### INSTRUCTIONS
1 - Condense the paragraph that begins "Oh. My. Word." in the page on Hamelin's New Piano Works, keeping its main facts.
2 - Extend the review of Hamelin's New Piano Works beyond its last sentence.

### PASSAGE

********

HAMELIN New Piano Works

Record and Artist Details

Genre:

Instrumental

Label: Hyperion

Media Format: CD or Download

Media Runtime: 74

Mastering:

DDD

Catalogue Number: CDA68308

CDA68308. HAMELIN New Piano Works

Tracks:

Composition Artist Credit
Variations on a theme of Paganini Marc-André Hamelin, Composer
Marc-André Hamelin, Piano
My feelings about chocolate Marc-André Hamelin, Composer
Marc-André Hamelin, Piano
Suite a l'ancienne (Suite in old form) Marc-André Hamelin, Composer
Marc-André Hamelin, Piano
Barcarolle Marc-André Hamelin, Composer
Marc-André Hamelin, Piano
Variation diabellique sur des themes de Beethoven Marc-André Hamelin, Composer
Marc-André Hamelin, Piano
Pavane variee Marc-André Hamelin, Composer
Marc-André Hamelin, Piano
Chaconne Marc-André Hamelin, Composer
Marc-André Hamelin, Piano
Meditation on Laura Marc-André Hamelin, Composer
Marc-André Hamelin, Piano
Toccata on 'L'homme armé' Marc-André Hamelin, Composer
Marc-André Hamelin, Piano

Oh. My. Word. This is, I think, an important recording, not merely because it captures some of the most astonishing piano-playing you will ever hear but because it places Marc-André Hamelin front and centre as one of the foremost pianist-composers of the day, taking up the long-neglected baton once held by the likes of Rachmaninov, Earl Wild, Busoni and Godowsky.

********

### DATA EXCERPTS
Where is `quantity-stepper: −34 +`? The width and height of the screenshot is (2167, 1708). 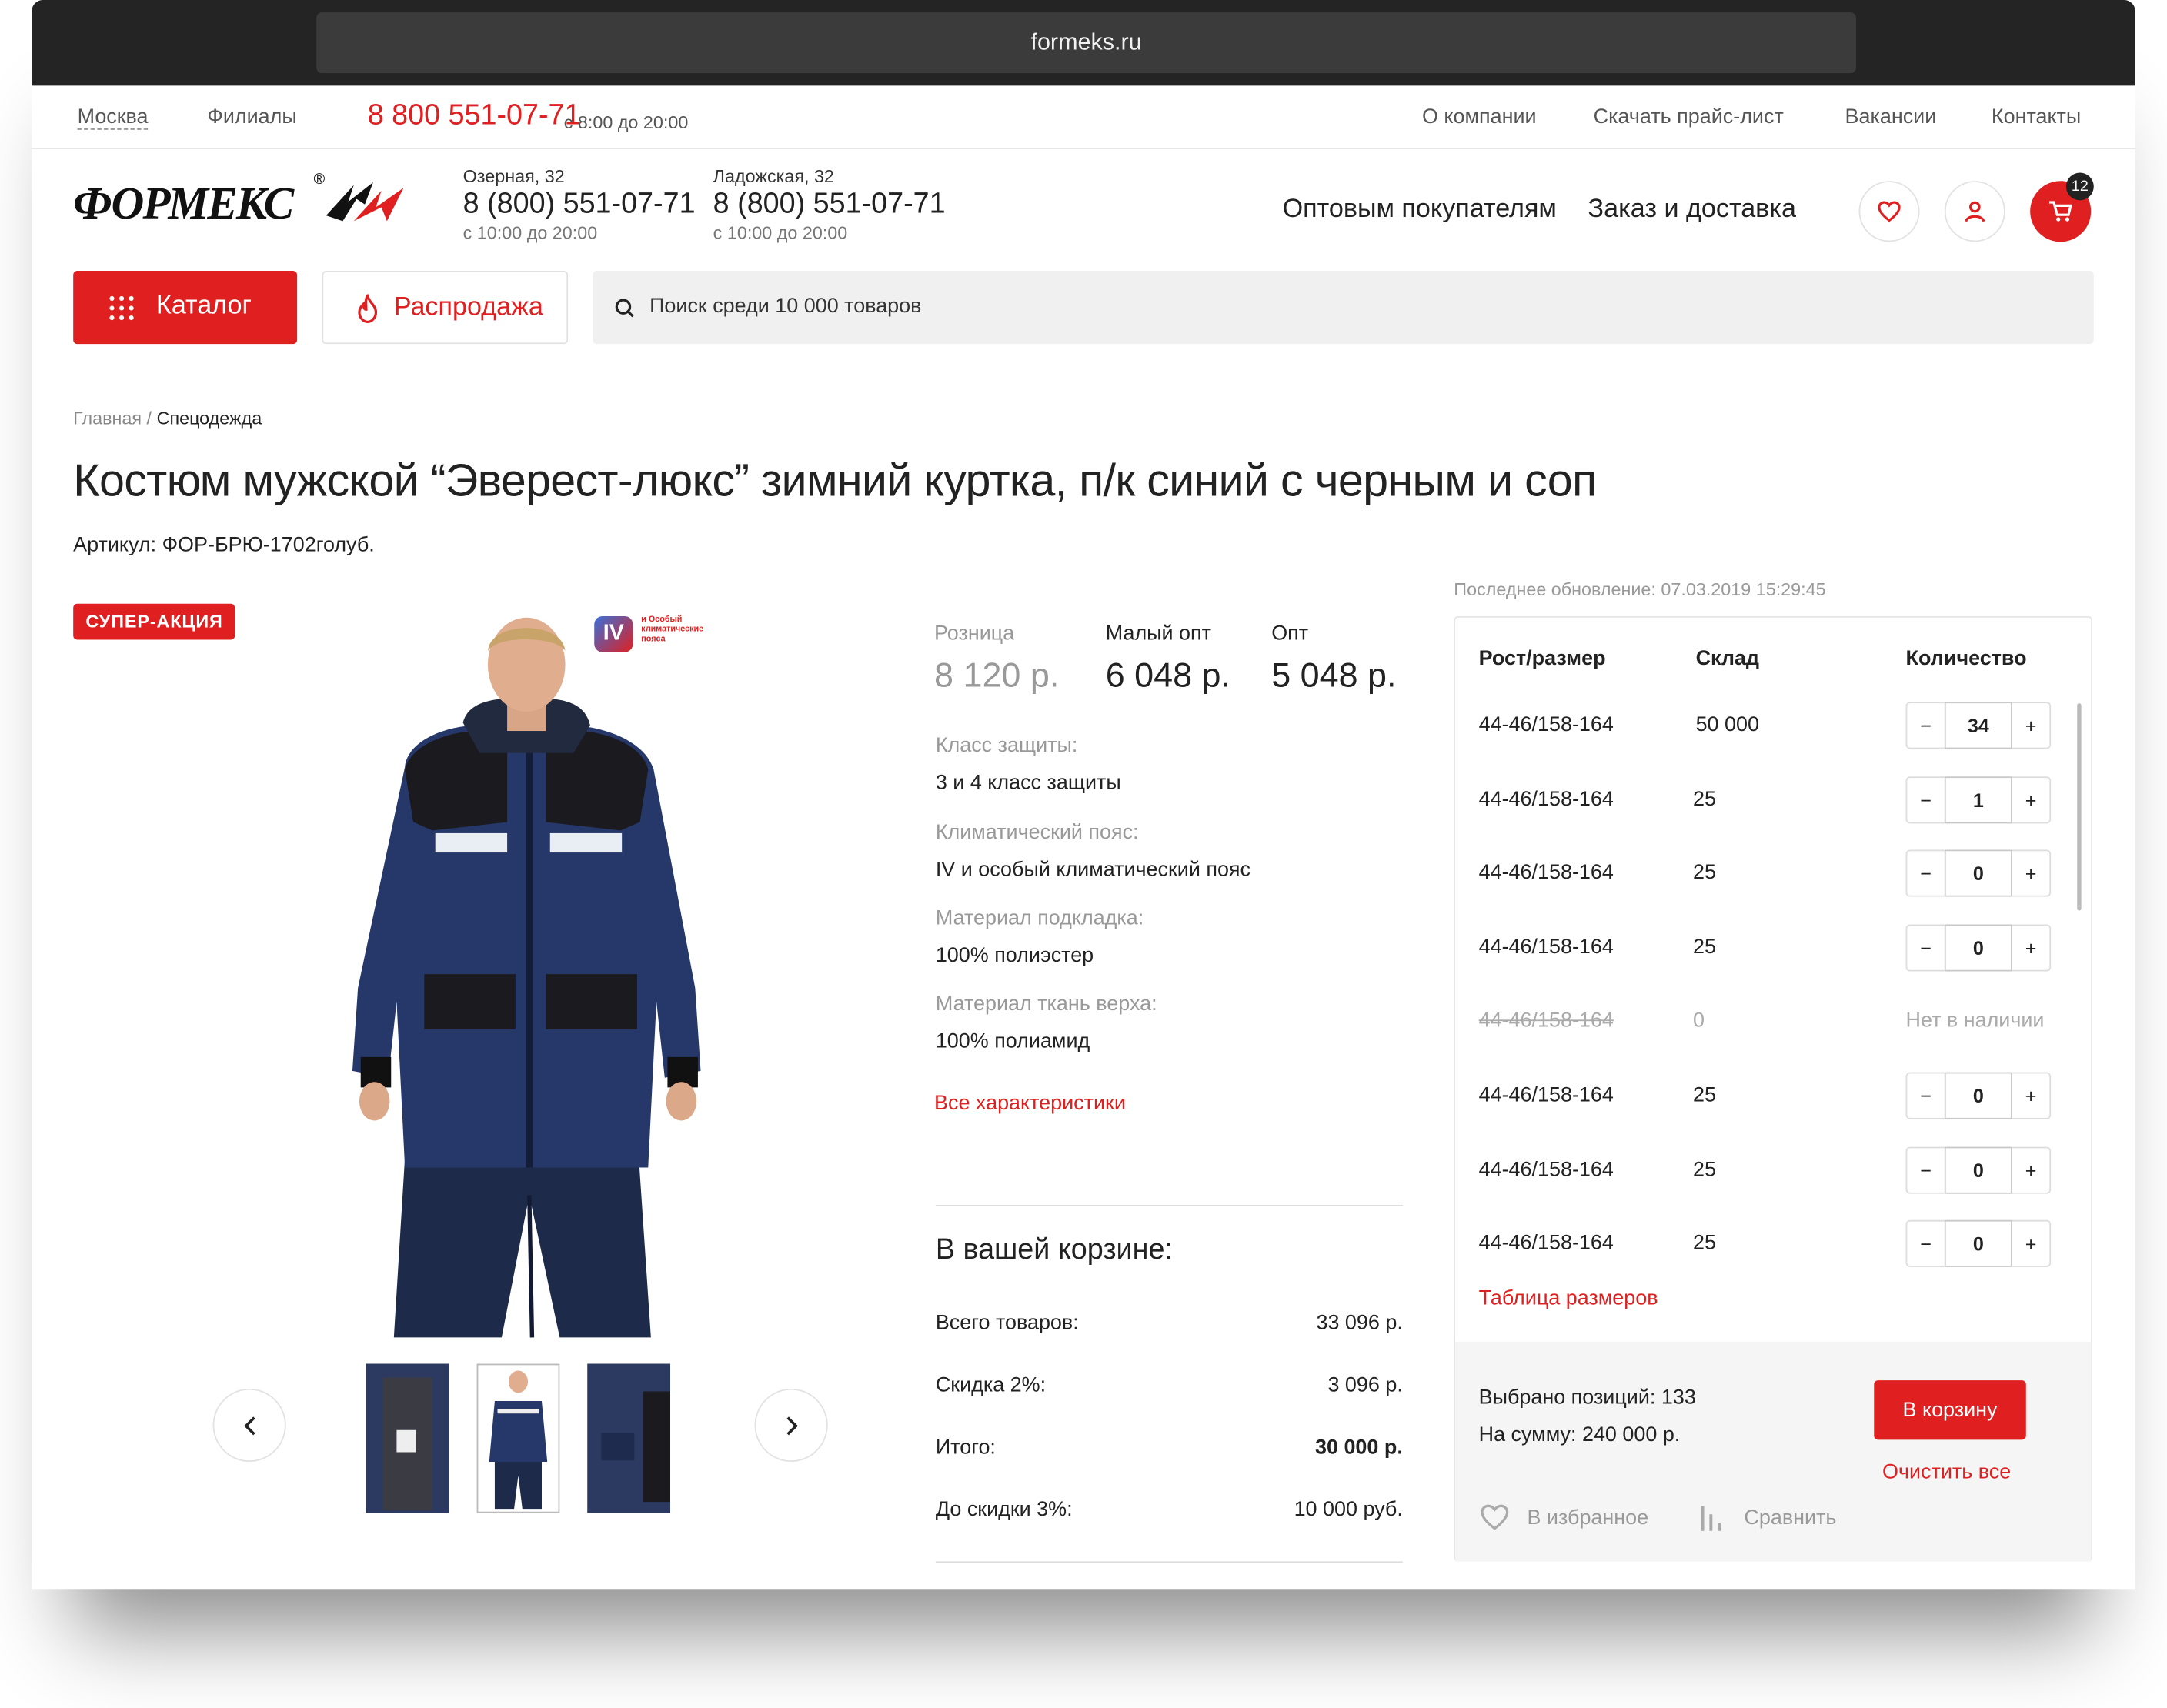
quantity-stepper: −34 + is located at coordinates (1978, 726). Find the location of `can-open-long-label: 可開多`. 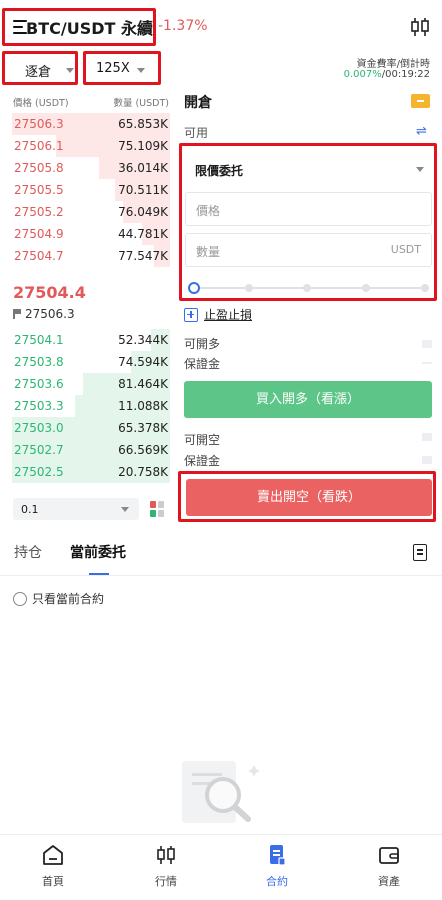

can-open-long-label: 可開多 is located at coordinates (202, 344).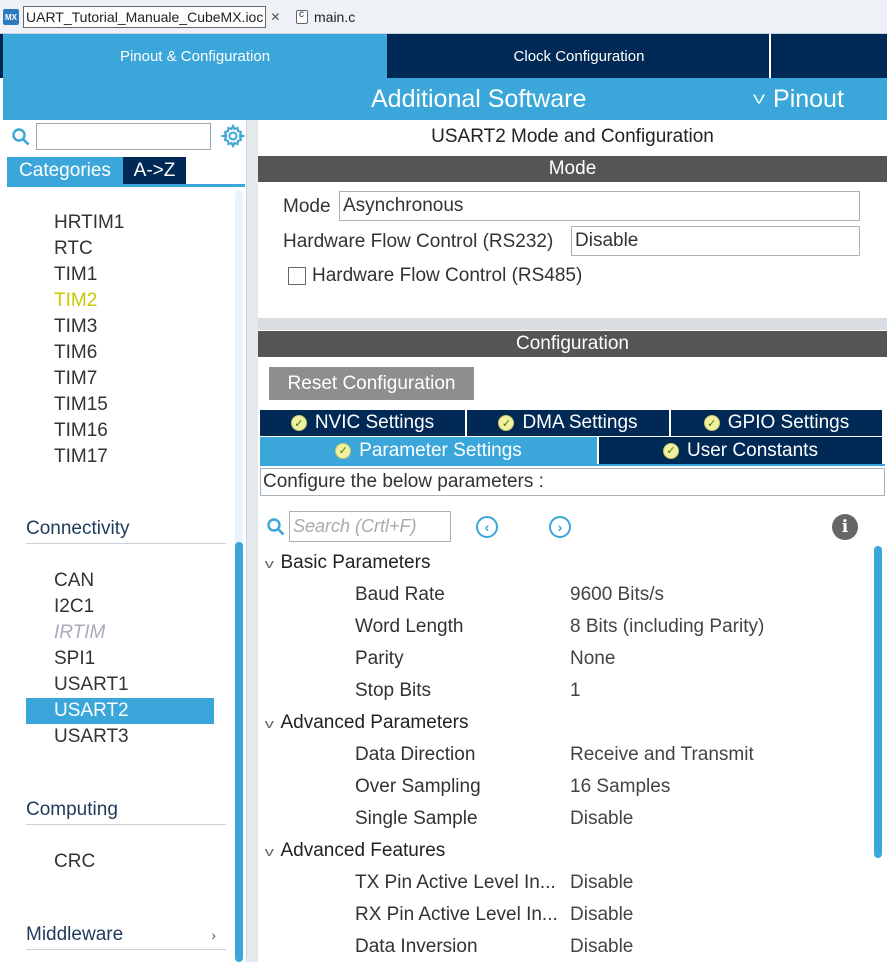  Describe the element at coordinates (416, 947) in the screenshot. I see `param-name: Data Inversion` at that location.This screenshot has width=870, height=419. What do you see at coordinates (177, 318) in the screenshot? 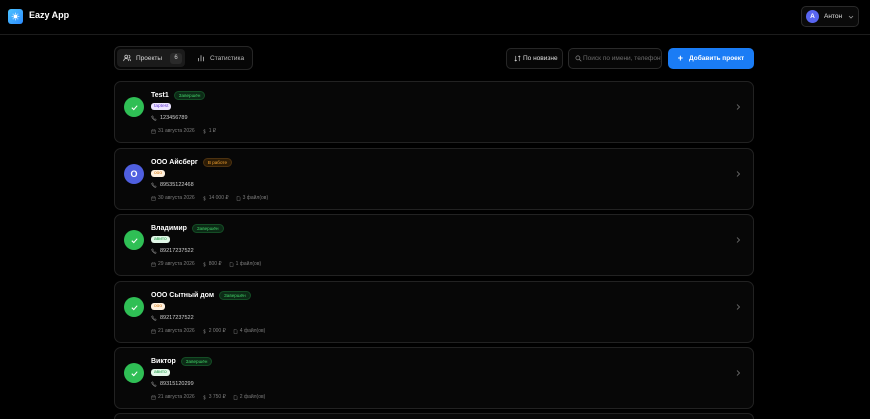
I see `phone-number: 89217237522` at bounding box center [177, 318].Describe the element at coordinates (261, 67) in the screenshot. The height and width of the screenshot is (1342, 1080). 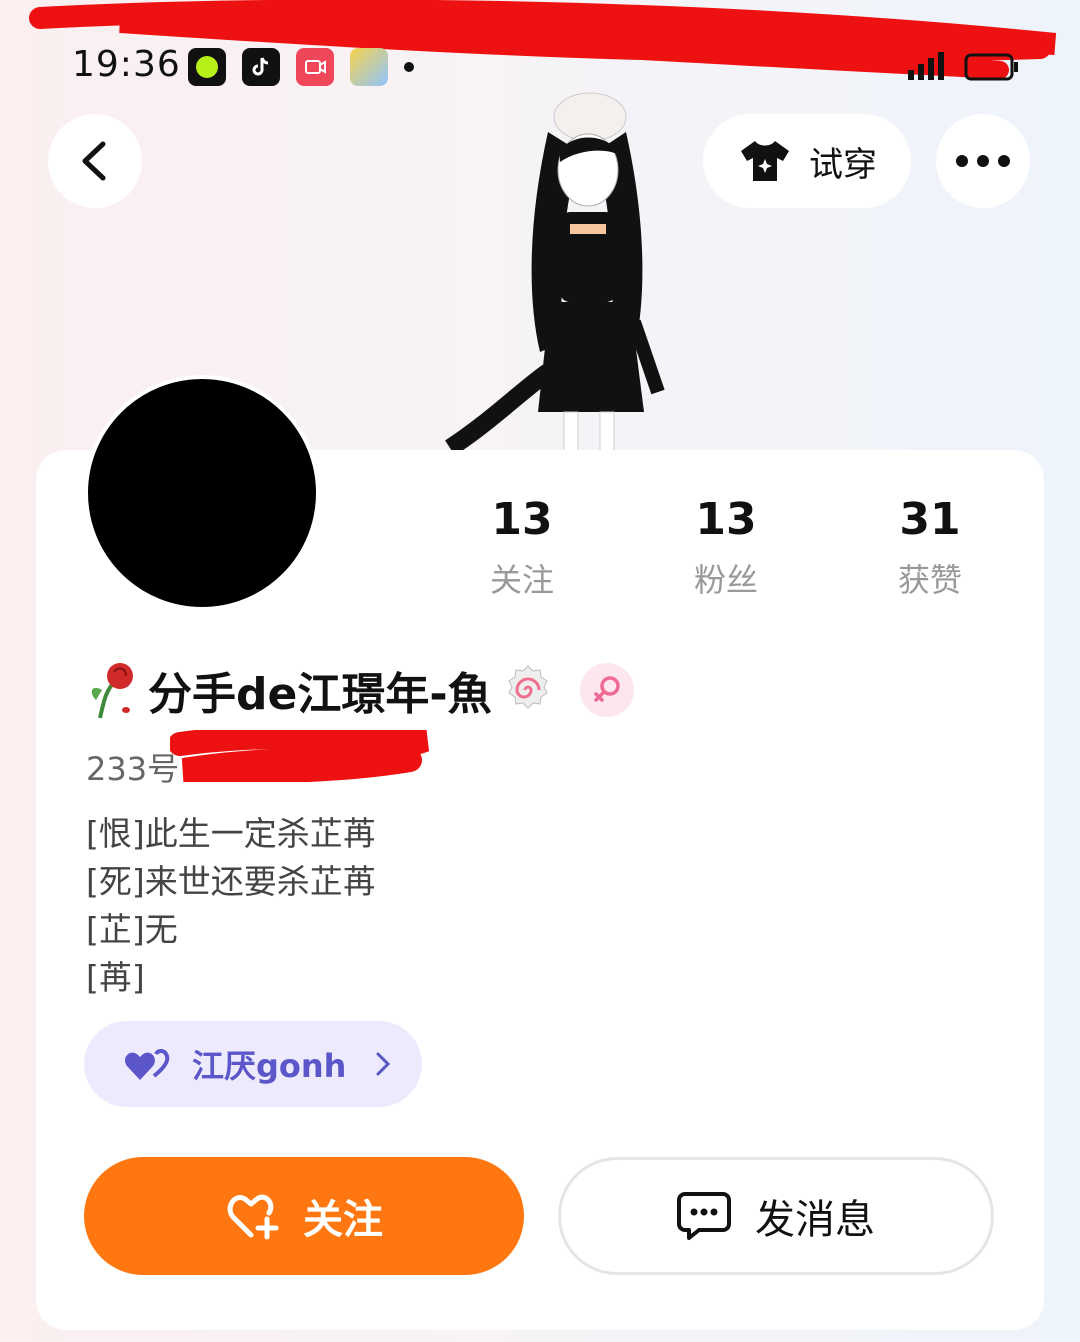
I see `tiktok-icon` at that location.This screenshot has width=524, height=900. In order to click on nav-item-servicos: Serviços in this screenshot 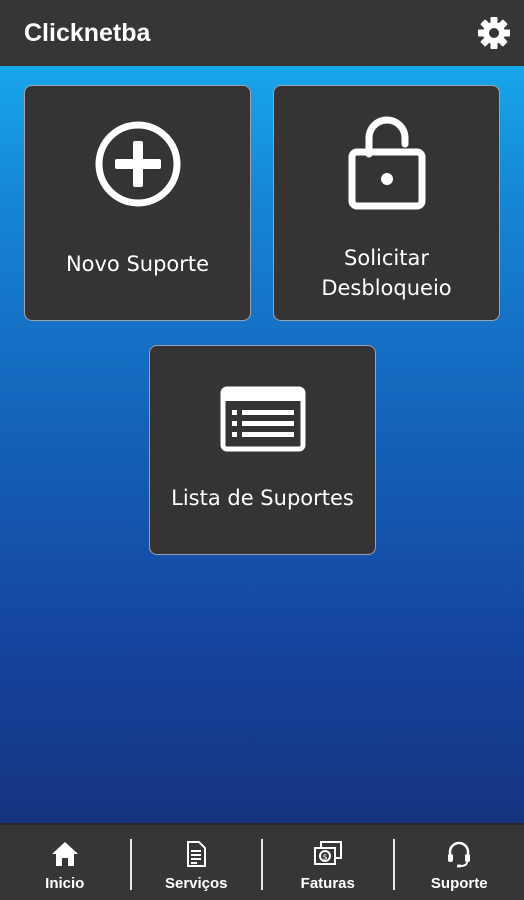, I will do `click(197, 862)`.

********

### ANSWERS TO THE EXERCISE
1 - This is an important recording, both for its astonishing piano playing and because it establishes Marc-André Hamelin as one of today's foremost pianist-composers, carrying on the long-neglected tradition of Rachmaninov, Earl Wild, Busoni and Godowsky.

2 -
Like the latter two, he is at his best (and most memorable) as a composer inspired by the music of others; also like them, he is no melodist in the Rachmaninov class. Hamelin is more interested in exploring the expressive potential of the keyboard, new textures and combinations. He does this with clear, sophisticated and sometimes humorous references to the plethora of past masters whose works he has so assiduously championed. Along the way you can hear in different ways his debt to Alkan and Godowsky (of course), Morton Feldman, William Bolcom, Nikolai Kapustin and no doubt several others that are more mischievously concealed. Yet by some mysterious osmotic process it all sounds recognisably, even unmistakably, ‘Hamelinesque’.

He begins with his Variations on a Theme of Paganini, the same celebrated theme that has attracted Liszt, Brahms, Rachmaninov, Ignaz Friedman, Mark Hambourg, Lutosławski and many others. It’s the earliest work here (2011) and on the occasions I have heard him play the piece live it has brought the house down, just as Horowitz used to with his Carmen Variations, child’s play compared with the immense technical challenges Hamelin has set himself and dispatched with breathtaking élan. A modern classic already. The programme is bookended with a second dazzling showpiece, his Toccata on L’homme armé (based on the familiar 15th-century Burgundian song, much used by composers over the centuries) commissioned for the 2017 Van Cliburn International Piano Competition. Another work likely to (eventually) enter the regular piano repertoire.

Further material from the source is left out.